Of the Syrians, the proposal asked for a complete withdrawal from Lebanon, a severing of the Syrians' close relationship with Iran, and an end of that regime's support for Hizballah, Hamas, and the handful of other terrorist organizations funded, trained, and controlled by Damascus, coupled of course with support for the US position in Iraq (if not publicly then privately). In return the US would provide support for a comprehensive Syrian-Israeli settlement, including a return of the Golan Heights, followed by massive economic aide packages aimed at bolstering that state's economy, as well as the regime's long-run sustainability in the aftermath of the end of the state of emergency in place since 1963 and through which the autocratic regime there has implemented severe restrictions on its citizen's civil liberties.

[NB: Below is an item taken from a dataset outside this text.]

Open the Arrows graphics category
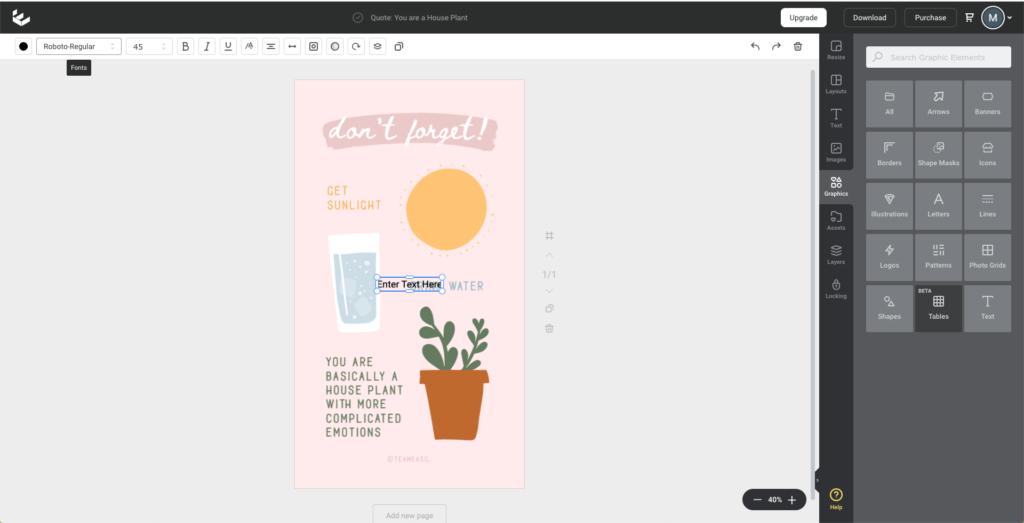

The proposal, as we all know by now, would come to be rejected by a regime intent on maintaining its choking hold on its smaller neighbor to the west, and unwilling (or unable) to unlock itself from its bondage to the east.

Whatever the case maybe, however, come November 2008 - and January 2009 - when a new administration takes over, those continuing to rehash old mantras, whether they be Republican or Democrat, will have a hard time reconciling their talk with the Syrian regime's walk (or lack thereof). But then again, talk is cheap and come time to act the American voting public might just find themselves relieved to have Bush-Cheney-light dealing with Syria's Saddam-light.

In either case, we can only hope enough of our country's anti-Syrian politicians will have survived (assassinations, not skewed votes) to have seen this latest chapter of the country's troubled history through. A task made that much harder given all that damned talk of talk.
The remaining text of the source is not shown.